Les rebonds après refus

→ « Ce n’est pas le moment ». Demandez quelles sont les perspectives à moyen terme, les opportunités de renégociation dans les trois à six mois à venir, etc., et une date claire à laquelle il pourra réexaminer votre requête.

→ « Pour l’instant je ne gagne pas assez d’argent pour vous augmenter ». Vous pouvez dire : « OK, donc peut-on prévoir que si dans six mois, les résultats s’améliorent disons de 10 %, auxquels je contribuerai, j’aurai une hausse de ma paie de 5 % ? » Il est alors possible de négocier d’autres éléments de rémunération : primes, avantages en nature, formations…Ou conditionner un supplément de rémunération à la réalisation d’un objectif à venir.
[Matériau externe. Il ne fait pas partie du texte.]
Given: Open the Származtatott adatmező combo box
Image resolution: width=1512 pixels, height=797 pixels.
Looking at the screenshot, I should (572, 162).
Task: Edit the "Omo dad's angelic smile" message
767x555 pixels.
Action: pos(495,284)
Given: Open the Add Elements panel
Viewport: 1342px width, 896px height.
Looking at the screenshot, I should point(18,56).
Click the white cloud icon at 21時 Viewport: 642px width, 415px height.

Cela signera votre désir de contribuer à la bonne marche de la pharmacie et votre bonne foi.

Avec l’aimable participation de Thierry Krief, directeur de NegoAndCo, cabinet de conseil spécialisé dans l’accompagnement des cadres supérieurs et dirigeants, Paris.

L’interview

“Comme dans toute négociation, on ne peut rien obtenir sans leviers

Thierry Krief, directeur de NegoAndCo, cabinet de conseil spécialisé dans l’accompagnement des cadres supérieurs et dirigeants, Paris.

Comment justifier une demande d’augmentation ?

Il faut des leviers. Soit un travail exceptionnel, soit le fait que le pharmacien confie de plus en plus de responsabilités à la personne. Elle n’est plus un salarié lambda, mais fait vraiment partie de l’officine… Sans leviers, on ne peut rien obtenir, comme dans toute négociation. Il faut créer une relation avec l’entreprise. Plus elle a besoin de vous, plus les leviers existent et plus il est facile d’obtenir beaucoup.

Comment la formuler ?

II faut être vigilant dans la forme. Brutale, la demande risque de dénaturer les relations, voire les tendre inutilement. Le faire avec beaucoup de finesse et jamais sous la menace de partir, ou de ne pas travailler. En abordant la reconnaissance du travail fait et à faire et de son engagement.

Comment rendre palpables des compétences non chiffrables ?

Il faut savoir ce que l’on apporte à la pharmacie au quotidien. Un patron n’a pas forcément, et tout le temps, la vision de ce que son salarié lui apporte. Aborder un processus de négociation débute par mettre noir sur blanc tout ce que vous apportez à l’entreprise, avec beaucoup d’humilité. Ainsi, vous créez de la valeur. Là, le patron se dit « Ah oui quand même, il ou elle fait tout ça. Je n’avais pas forcément tout cela à l’esprit ».

Certains compatissent avec « les temps sont durs » du titulaire…

Cela veut dire qu’ils ne savent pas préparer une négociation. S’ils arrivent la fleur au fusil « Je veux être augmenté », l’autre va leur dire « les temps sont durs ». Il faut préparer l’entretien pour que cet argument ne sorte pas et avoir le bon pour l’éviter.

Combien réclamer ?

La meilleure façon est de ne pas donner de chiffre, mais de demander : « Pour vous, ce serait quoi une augmentation qui correspondrait à mon travail, à ce que j’apporte à votre société ? »

Le bluff, ça marche ?

C’est une question de choix. Par contre, si vous perdez, vous perdez.

Et si le titulaire reste sourd ?

Cela signifie alors que vous êtes remplaçable à ses yeux, et donc que vous n’avez aucun levier de négociation. Il faut aller voir ailleurs.